→ WORK TO BE COMPLETED: Copy the stretch of the Exim Bank results report that begins at "Seventy three LOCs" and stops after "and medium enterprises.", replacing "negotiation" with "discussion".

# Start of EXCERPTED PASSAGE

Net
up 10.6 pc at Rs 299 cr in 2006-07;
Disbursements Zoom 47 pc to
Rs 22076 cr
Exim
Bank Excels in
Silver Jubilee Year
Export-Import
Bank of India (Exim Bank) has
declared an all-round improvement
is its performance during the
financial year 2006-07 ending
March. Exim Bank's Chairman
and Managing Director T.C. Venkat
Subramanian, announced the Bank's
results for the year, the 25th
silver jubilee year of the Bank's
operations, recently in Mumbai.
The
financial highlights include:
• Net Profit (after tax)
at Rs. 299 crore, an increase
of 10.6 percent over the previous
year.
• Rs. 95.62 crore will
be transferred to the Central
Government as per the Exim Bank
Act, as compared to Rs. 86.75
crore in 2005-06.
• Capital Adequacy (Capital
to Risk Assets Ratio) stood
at 16.38 percent.
BUSINESS PERFORMANCE
• Loan approvals aggregated
Rs. 26762 crore during 2006
- 07 as compared to Rs. 20489
crore in the previous year,
an increase of 31 percent. Disbursements
aggregated Rs. 22076 crore,
as compared to Rs. 15039 crore
during the previous year, an
increase of 47 percent. Loan
Assets increased by 29 percent
moving upwards to Rs. 23274
crore as on March 31, 2007 from
Rs. 18028 crore as on March
31, 2006.
• Net NPAs formed 0.5
percent of net loan assets as
on March 31, 2007.
• During the year, the
Bank extended sixteen Lines
of Credit (LOCs), aggregating
US$ 542 mn, covering 42 countries
to support export of projects,
goods and services from India.
Seventy three LOCs covering
eighty three countries in Africa,
Asia, CIS, Europe and Latin
America, with credit commitments
aggregating US$ 2.3 billion
are currently available for
utilisation, while a number
of prospective LOCs are at various
stages of negotiation. The Bank
lays special emphasis on extension
of LOCs as it is an effective
market entry mechanism especially
for small and medium enterprises.
• Project export contracts
supported by Exim Bank amounted
to Rs. 14000 crore and were
secured by 21 companies in 20
countries.
• As on March 31, 2007,
guarantees on book were at Rs.
3536 crore.
RESOURCES/TREASURY
• The Bank raised borrowings
of varying maturities aggregating
to Rs. 10621 crore, comprising
Rupee resources of Rs. 6461
crore and foreign currency resources
of US$ 957 mn. equivalent.
• Market borrowings as
on March 31, 2007 constituted
85 percent of the total resources.

# End of EXCERPTED PASSAGE
# Start of PROVIDED RECORDS

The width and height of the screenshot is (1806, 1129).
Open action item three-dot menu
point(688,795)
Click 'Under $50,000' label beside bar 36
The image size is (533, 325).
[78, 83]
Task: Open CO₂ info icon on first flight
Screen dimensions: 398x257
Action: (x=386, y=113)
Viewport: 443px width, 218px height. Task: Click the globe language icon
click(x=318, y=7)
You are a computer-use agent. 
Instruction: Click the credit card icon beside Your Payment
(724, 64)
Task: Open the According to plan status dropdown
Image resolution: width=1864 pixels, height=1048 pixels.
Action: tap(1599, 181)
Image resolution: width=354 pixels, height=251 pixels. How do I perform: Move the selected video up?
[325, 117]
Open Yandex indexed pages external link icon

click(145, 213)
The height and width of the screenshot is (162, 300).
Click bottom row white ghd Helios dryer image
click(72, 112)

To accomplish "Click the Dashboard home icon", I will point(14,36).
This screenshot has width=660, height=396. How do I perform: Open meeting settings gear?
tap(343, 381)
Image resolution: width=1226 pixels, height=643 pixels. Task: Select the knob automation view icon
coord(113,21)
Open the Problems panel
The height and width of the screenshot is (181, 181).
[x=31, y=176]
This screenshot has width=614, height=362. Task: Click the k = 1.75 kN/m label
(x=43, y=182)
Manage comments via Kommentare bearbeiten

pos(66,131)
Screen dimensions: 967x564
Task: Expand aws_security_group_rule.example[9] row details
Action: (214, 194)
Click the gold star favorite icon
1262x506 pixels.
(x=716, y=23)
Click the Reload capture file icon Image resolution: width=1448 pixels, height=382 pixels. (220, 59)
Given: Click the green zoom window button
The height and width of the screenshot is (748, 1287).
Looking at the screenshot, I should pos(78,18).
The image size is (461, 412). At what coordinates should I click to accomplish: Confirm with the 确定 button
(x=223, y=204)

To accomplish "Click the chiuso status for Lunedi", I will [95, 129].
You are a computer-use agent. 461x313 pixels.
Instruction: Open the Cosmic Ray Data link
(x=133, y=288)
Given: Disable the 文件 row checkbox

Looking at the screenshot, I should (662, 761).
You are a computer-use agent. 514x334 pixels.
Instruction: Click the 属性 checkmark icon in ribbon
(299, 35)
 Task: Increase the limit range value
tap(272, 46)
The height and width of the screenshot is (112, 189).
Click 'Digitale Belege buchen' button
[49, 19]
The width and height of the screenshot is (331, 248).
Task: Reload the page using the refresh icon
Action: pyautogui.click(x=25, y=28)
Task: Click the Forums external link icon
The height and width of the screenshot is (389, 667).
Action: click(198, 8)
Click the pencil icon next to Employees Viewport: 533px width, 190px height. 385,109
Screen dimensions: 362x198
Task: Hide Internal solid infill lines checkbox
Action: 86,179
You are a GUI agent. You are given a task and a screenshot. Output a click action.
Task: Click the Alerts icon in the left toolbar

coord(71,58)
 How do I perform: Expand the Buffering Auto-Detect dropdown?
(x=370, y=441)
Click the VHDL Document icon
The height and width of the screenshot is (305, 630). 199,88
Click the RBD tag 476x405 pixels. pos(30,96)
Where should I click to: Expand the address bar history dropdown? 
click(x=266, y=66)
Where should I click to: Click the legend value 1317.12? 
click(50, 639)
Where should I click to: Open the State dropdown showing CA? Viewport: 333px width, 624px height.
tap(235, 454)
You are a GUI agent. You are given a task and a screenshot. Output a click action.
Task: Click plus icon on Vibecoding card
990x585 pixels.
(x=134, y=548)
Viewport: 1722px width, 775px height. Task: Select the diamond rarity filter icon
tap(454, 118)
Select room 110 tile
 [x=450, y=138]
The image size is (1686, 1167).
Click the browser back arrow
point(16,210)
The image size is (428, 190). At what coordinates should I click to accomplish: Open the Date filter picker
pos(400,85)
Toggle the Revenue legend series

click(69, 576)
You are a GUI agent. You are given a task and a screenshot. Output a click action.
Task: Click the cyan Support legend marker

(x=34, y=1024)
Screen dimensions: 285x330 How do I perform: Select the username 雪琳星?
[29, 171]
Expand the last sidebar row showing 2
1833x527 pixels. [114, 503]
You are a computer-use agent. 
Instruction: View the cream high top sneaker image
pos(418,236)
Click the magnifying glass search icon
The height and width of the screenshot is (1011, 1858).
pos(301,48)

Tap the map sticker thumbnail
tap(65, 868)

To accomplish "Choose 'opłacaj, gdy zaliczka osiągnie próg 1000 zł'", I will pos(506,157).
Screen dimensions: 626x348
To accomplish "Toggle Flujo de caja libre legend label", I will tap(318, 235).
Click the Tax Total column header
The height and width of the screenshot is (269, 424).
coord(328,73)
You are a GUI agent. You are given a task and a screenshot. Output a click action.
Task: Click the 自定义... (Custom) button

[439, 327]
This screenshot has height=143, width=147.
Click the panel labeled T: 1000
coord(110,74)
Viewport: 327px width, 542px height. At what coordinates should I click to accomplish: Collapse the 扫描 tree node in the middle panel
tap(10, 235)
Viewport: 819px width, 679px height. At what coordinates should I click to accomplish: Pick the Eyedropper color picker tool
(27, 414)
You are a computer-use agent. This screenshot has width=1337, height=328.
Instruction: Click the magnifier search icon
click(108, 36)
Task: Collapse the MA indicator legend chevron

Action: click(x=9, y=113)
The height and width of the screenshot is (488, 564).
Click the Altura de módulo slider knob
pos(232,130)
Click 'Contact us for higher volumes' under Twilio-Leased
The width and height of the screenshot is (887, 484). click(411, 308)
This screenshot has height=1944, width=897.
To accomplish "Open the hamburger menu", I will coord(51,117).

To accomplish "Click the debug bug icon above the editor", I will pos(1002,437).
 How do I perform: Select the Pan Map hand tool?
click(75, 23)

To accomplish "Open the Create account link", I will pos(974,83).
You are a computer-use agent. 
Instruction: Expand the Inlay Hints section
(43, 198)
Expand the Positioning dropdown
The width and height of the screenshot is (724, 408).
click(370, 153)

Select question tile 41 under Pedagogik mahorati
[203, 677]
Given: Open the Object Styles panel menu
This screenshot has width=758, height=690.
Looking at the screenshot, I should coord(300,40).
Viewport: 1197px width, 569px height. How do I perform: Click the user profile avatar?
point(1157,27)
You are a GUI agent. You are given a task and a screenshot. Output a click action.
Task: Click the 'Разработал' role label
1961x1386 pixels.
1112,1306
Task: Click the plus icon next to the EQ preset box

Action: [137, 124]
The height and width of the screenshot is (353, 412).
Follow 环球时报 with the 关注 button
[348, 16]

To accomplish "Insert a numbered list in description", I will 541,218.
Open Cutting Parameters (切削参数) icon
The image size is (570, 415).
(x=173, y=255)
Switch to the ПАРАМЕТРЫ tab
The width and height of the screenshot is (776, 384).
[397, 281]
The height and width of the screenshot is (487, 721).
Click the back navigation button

# End of PROVIDED RECORDS

→ FINAL RESULT:
Seventy three LOCs covering
eighty three countries in Africa,
Asia, CIS, Europe and Latin
America, with credit commitments
aggregating US$ 2.3 billion
are currently available for
utilisation, while a number
of prospective LOCs are at various
stages of discussion. The Bank
lays special emphasis on extension
of LOCs as it is an effective
market entry mechanism especially
for small and medium enterprises.